## Exercise objective:
Extend the essay about building a relationship on a strong foundation, starting right after its last sentence.

I began to get some positive attention from peers and coaches alike. And this gave me the courage to try out for several sports. Sadly, it was not meant to be.

The problems started during track practice, about three weeks in. Repeated hundred meter sprints unearthed a critical mistake I had made during my resistance training.

I had completely neglected my core.

My back spasmed into a knot of pain. It was painful to stand up. Painful to lie down. Painful to sit at my desk in school.

I took so many anti-inflammatory meds during the following three weeks that I ended up peeing blood.

That led to a series of doctor visits, where it became clear that my muscular structure was out of whack. I had failed to develop the most important muscles for health, posture, and functional fitness.

Once again, I felt like the runt among my classmates. A pitied wannabe walking through the hall with very short steps to avoid throwing my back into another painful spasm as it slowly healed.

It took several years before I discovered the solution to back pain. Now I recommend it to everyone. Because years of low back pain, upper back pain, and neck spasms taught me how miserable back pain can be.

Sometimes I could barely turn my head for weeks after a sneeze or some other simple motion revealed the lack of flexibility and balance in my body.

No more. I’ve learned why the place where you feel the pain is rarely the place that needs your attention to fix the problem. And no one explains this concept (or exactly what to do about it) better than Emily Larkin.

But the main point of this article isn’t about back pain. Rather, it’s the idea of building on a strong foundation. And in particular, a strong foundation for your relationship.

You see, the lesson I learned is to build your foundation first.

Don’t go for the showy stuff that looks like progress while neglecting the foundation that will really make you succeed.

How can you build your relationship on a solid rock? How can you ensure the foundation will hold? Well, I’ve been thinking about this, so I made a list of the 10 most important things you can do to invest in the foundation of your relationship.

But when I finished my list, I realized one item on the list was more important than all the rest combined.

So today, I want to talk about that. One principle for a relationship built on a special kind of foundation. A foundation that will bring  you and your partner a lifetime of happiness.

Here’s the one principle that trumped all the rest on my list:

Invest in each other’s happiness instead of trying to work on the relationship directly.

If any of you have taken my relationship course, “Endless Honeymoon,” you understand that this one principle has many powerful implications. But the concept can be summed up as follows.

## Data excerpt:
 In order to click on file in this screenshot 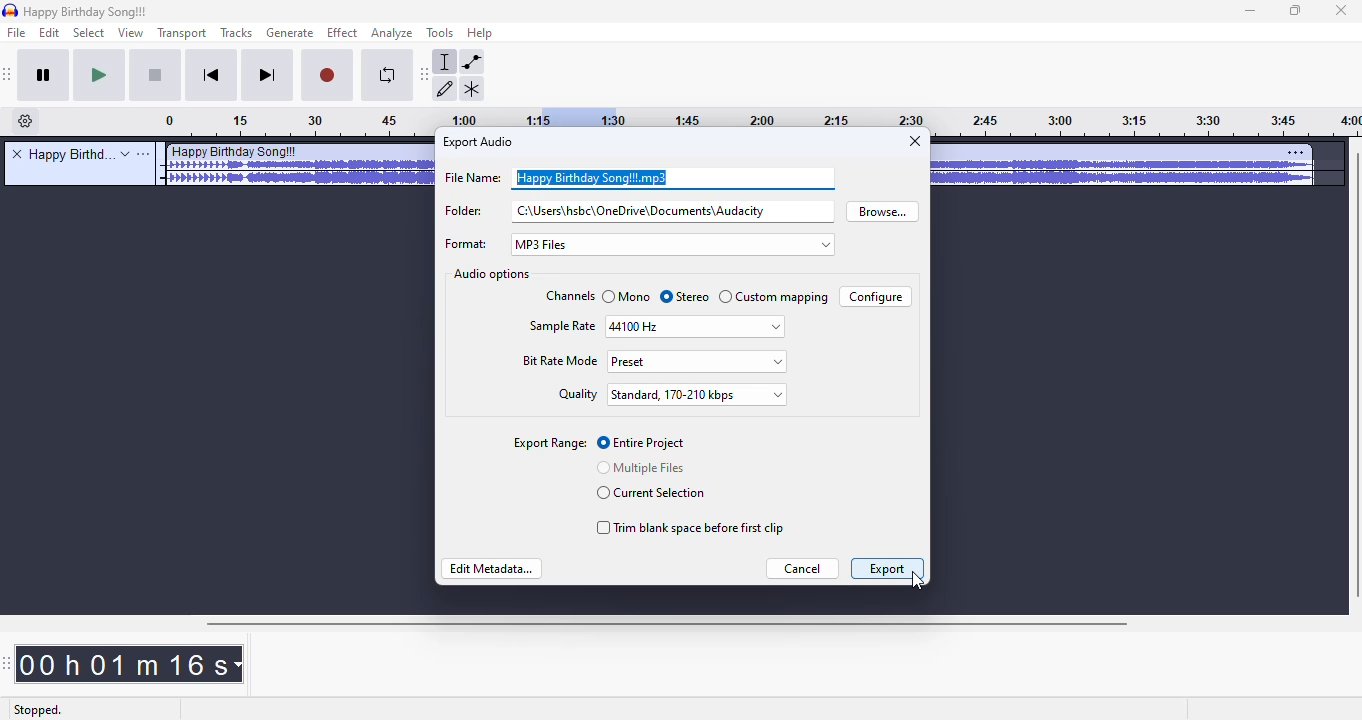, I will do `click(18, 33)`.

## Response:
People often try to improve their relationships by working on communication, expressing needs, and other worthy things like that. But they forget that during the height of their relationship bliss, during the honeymoon phase of their relationship, they didn’t work on the relationship at all!

Instead, you were gleefully focused on your partner’s happiness. Because it’s your natural focus when you love someone deeply.

The problem is, most relationships grow stale.

If we spend enough time together, our natural human tendency is to start looking out for our own needs, seeing the relationship as some separate entity that needs our work and attention. It can even become an energy drain. This is often when couples begin to question why they are together in the first place.

Sometimes a relationship needs some work. But more often than not, refocusing on the core strength of your relationship will fix all those other issues as if by magic.

The key for this to really work is that both partners should make a conscious decision together to invest in each other’s happiness as the highest priority in the relationship. Because when both people try to outdo each other, it unlocks the magic of true love all over again.

Now, I understand not all relationships are perfectly positioned for an open conversation about something like this. I realize you may not be able to ask your man to join you in a three-month experiment where you focus your interactions on unlocking each other’s happiness on purpose.

But what if you took just a piece of this idea and let it influence your relationship today? What if you made this idea your own and looked for ways to adapt it for your own needs and purposes?

It’s to that worthy endeavor I’ll leave you now with my best wishes for a lifetime of love.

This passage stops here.